The third button strained over the tip of the thick length it covered. She laid her palm over the end and pressed.
“Ooh. Wench.”
She grinned. “Undo your knee buttons.”
She could have done them herself but wanted to see the outline of his hips as he bent. The flexing divot of muscle sent a shiver through her.
“Shall I take off my boots?” he asked.
“Absolutely not.”
She undid the third button, taking care to tease the flesh as she did it. The top of the breeks were sagging now, held in place only by a feat of marvelous physical engineering. She tugged the last buttonhole over the brass. The breeks fell to the floor.
Unlike his brother, whose plumage would have underwhelmed a sparrow, Bridgewater’s peacockery riveted her attention and stoked her desire.
“Don’t move,” she said.
“There are certain parts over which I am not sovereign at this moment.”
She laughed a low, throaty laugh that reached all the way to her belly. She was like a pot of simmering water, and her fingers stirred the roiling liquid higher and higher. He watched her eyes, and she could see her desire reflected in his own.
He was right about the sovereignty, and she rolled the inebriating image of his twitching flesh in her mind like a piece of candy on her tongue, riding the waves higher and higher.
He sank onto the bed.
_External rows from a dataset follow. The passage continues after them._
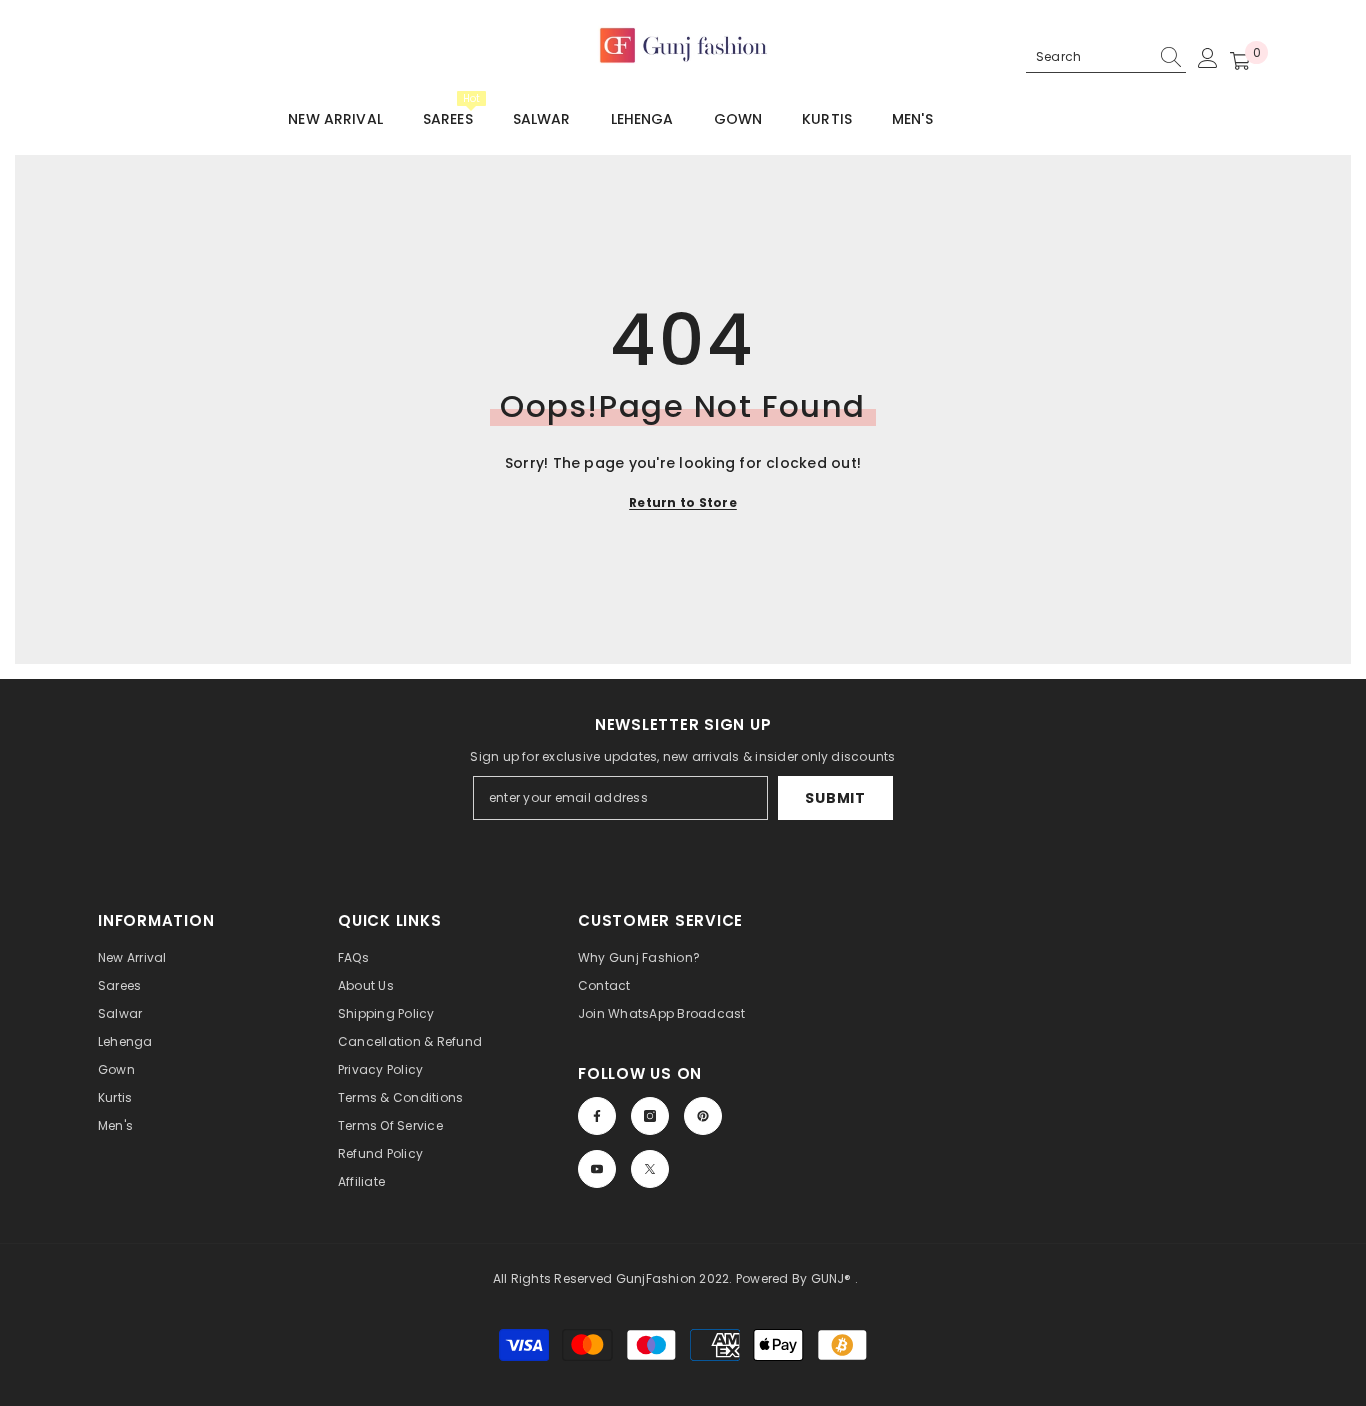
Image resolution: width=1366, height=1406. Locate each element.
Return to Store (683, 502)
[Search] (1106, 57)
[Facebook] (597, 1116)
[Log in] (1208, 58)
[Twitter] (650, 1169)
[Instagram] (650, 1116)
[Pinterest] (703, 1116)
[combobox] (1088, 57)
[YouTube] (597, 1169)
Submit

She wanted desperately to grasp that warm steel and taste the salty proof of his desire. He pressed her back against the pillows, running a finger over her lips. She parted them automatically and he smiled. But instead of bringing that part of him to her mouth, he lay alongside her and turned her toward him. Pressed between them, her hand worked its sweet rhythm, and he kissed her, a long, slow, searching kiss that she returned with equal hunger. He laid a hand on her cheek, and she pressed hers over it.